_WHAT THE TASK ASKS:_
Within the listing below, the lines to output run from the one containing "Παιδικά (146, 30)" through the one containing "[Chunky split suede mules] (150, 857)"; copy them exactly and nothing else.

━━━━━ SUPPLIED INFORMATION

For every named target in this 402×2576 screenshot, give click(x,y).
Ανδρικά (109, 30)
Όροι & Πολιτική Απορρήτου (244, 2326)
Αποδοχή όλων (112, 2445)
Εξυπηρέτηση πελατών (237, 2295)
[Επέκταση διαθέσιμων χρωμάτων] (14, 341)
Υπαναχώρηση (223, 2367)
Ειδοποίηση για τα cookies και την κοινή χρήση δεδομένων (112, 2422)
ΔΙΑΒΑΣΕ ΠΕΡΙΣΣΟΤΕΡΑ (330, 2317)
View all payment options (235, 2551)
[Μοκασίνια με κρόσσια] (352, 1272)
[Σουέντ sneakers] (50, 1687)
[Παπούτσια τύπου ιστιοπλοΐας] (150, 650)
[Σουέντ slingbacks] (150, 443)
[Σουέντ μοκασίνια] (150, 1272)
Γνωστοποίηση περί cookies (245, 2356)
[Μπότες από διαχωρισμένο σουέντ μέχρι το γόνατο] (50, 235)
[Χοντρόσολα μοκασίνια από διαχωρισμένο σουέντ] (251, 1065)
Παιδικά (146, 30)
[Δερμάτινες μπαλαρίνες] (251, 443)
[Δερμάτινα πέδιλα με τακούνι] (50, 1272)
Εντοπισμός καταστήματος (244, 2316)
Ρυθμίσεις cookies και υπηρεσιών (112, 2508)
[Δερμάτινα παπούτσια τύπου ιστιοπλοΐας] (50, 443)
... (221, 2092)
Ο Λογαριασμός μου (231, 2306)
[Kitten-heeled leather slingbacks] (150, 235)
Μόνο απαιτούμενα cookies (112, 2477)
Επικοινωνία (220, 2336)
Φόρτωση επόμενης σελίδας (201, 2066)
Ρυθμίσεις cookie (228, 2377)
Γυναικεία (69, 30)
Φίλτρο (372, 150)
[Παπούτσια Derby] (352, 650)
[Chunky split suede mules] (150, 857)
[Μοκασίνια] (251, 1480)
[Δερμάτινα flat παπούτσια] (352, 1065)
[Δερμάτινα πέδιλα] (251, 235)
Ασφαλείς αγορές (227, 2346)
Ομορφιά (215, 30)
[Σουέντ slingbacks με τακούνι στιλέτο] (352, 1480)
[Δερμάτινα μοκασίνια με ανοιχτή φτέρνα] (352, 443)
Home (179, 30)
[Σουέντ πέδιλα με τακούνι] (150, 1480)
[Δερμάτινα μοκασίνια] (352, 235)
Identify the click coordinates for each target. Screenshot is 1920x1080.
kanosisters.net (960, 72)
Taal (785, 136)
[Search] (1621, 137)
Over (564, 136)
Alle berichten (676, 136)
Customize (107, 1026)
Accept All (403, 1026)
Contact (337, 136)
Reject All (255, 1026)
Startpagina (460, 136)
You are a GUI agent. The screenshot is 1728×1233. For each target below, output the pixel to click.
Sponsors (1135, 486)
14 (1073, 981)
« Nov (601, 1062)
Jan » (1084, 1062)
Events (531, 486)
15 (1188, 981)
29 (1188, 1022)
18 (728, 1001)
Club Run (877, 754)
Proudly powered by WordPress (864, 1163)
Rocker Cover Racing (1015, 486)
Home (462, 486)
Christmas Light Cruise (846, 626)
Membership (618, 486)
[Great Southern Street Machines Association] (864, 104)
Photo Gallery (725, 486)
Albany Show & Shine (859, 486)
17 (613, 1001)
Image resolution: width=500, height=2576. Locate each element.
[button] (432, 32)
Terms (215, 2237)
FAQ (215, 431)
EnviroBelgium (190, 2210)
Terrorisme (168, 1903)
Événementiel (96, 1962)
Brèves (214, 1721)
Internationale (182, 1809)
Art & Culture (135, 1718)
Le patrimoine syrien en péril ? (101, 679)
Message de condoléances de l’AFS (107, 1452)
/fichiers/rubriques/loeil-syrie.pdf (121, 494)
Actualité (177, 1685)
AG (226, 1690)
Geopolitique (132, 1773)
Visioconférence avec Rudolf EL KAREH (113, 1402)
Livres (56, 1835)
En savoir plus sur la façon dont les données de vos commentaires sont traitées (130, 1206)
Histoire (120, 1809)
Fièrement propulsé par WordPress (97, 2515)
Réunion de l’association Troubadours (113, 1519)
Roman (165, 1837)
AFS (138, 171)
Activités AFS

━━━━━━━━━━

_THE COMPLETED TASK:_
Παιδικά (146, 30)
[Δερμάτινες μπαλαρίνες] (251, 443)
[Δερμάτινα πέδιλα με τακούνι] (50, 1272)
Εντοπισμός καταστήματος (244, 2316)
Ρυθμίσεις cookies και υπηρεσιών (112, 2508)
[Δερμάτινα παπούτσια τύπου ιστιοπλοΐας] (50, 443)
... (221, 2092)
Ο Λογαριασμός μου (231, 2306)
[Kitten-heeled leather slingbacks] (150, 235)
Μόνο απαιτούμενα cookies (112, 2477)
Επικοινωνία (220, 2336)
Φόρτωση επόμενης σελίδας (201, 2066)
Ρυθμίσεις cookie (228, 2377)
Γυναικεία (69, 30)
Φίλτρο (372, 150)
[Παπούτσια Derby] (352, 650)
[Chunky split suede mules] (150, 857)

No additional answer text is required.